*ABOUT THIS TASK:* Set down the lines below, exactly, starting at the one that contains "Instruction: Wishlist the" and stopping at the last line, inclusive. Omit pictures.

*TASK INPUTS:*
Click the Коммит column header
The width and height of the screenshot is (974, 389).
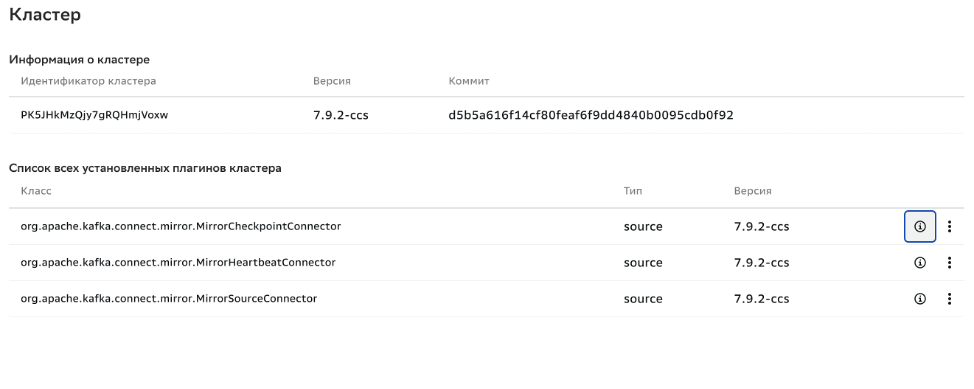click(469, 81)
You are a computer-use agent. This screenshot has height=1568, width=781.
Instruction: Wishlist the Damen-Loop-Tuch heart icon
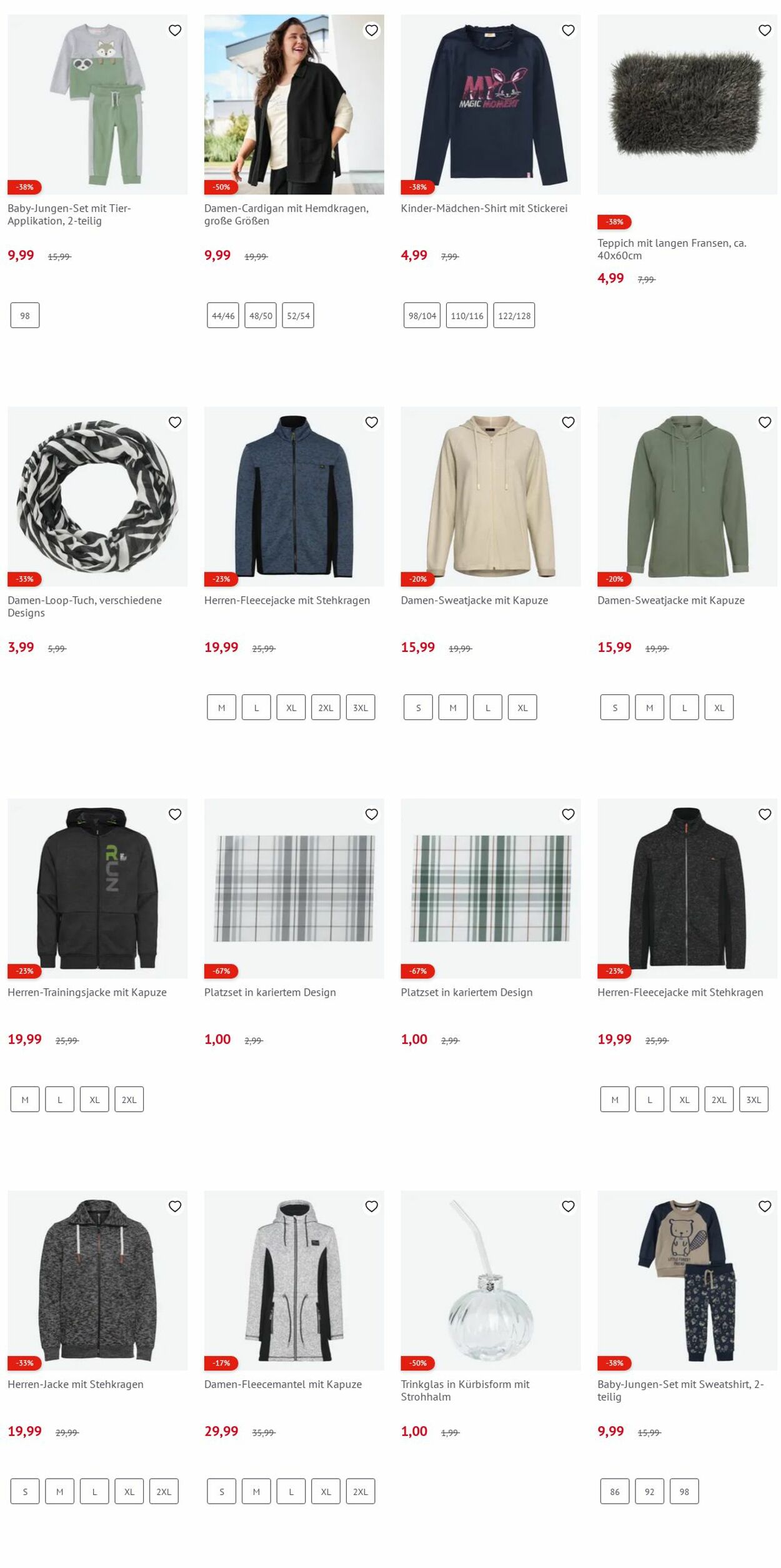175,422
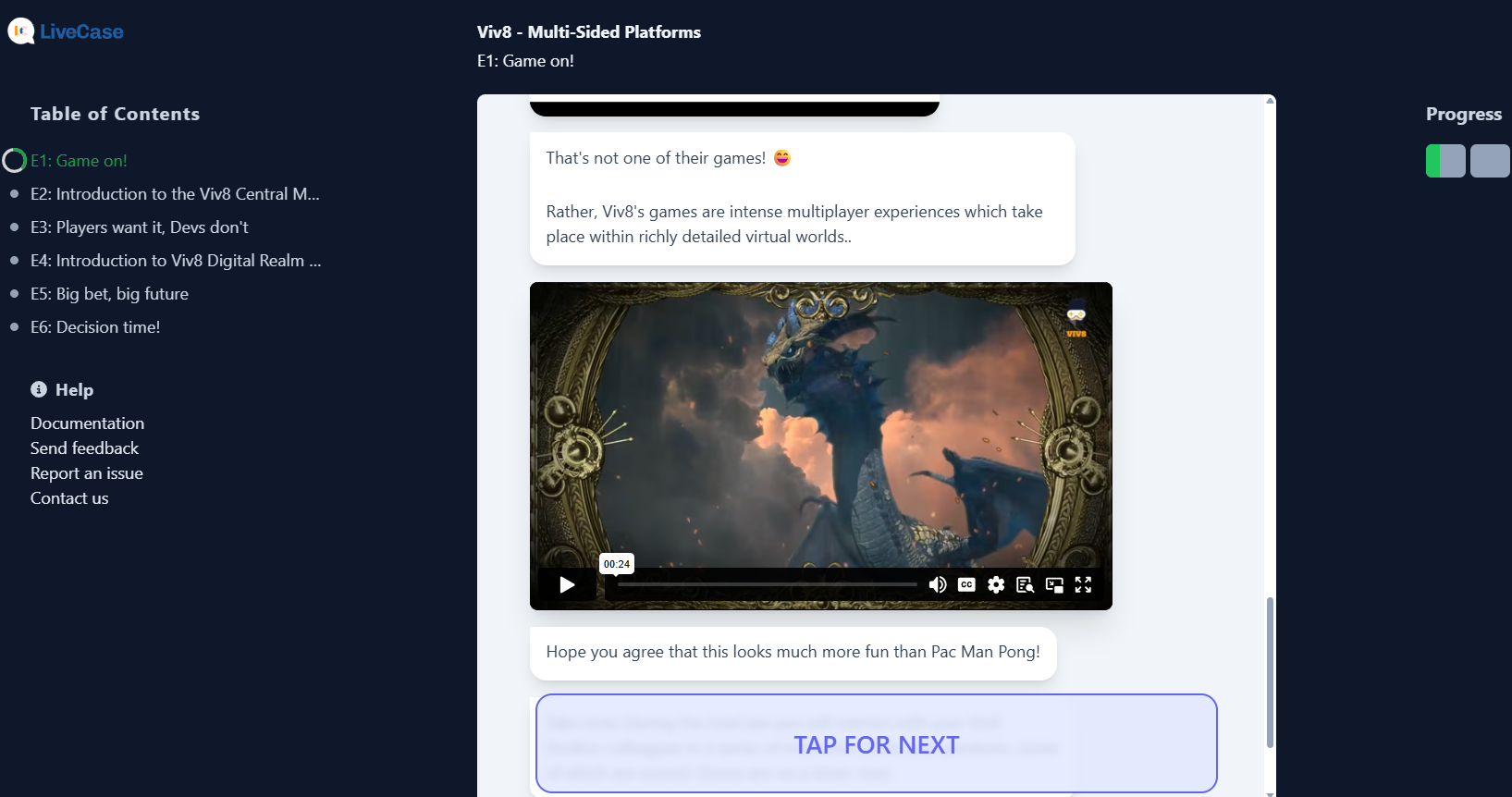
Task: Tap for next message
Action: pyautogui.click(x=876, y=743)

*EXERCISE OUTPUT:*
Instruction: Wishlist the Damen-Loop-Tuch heart icon
175,422
Task: Tap for next message
Action: pyautogui.click(x=876, y=743)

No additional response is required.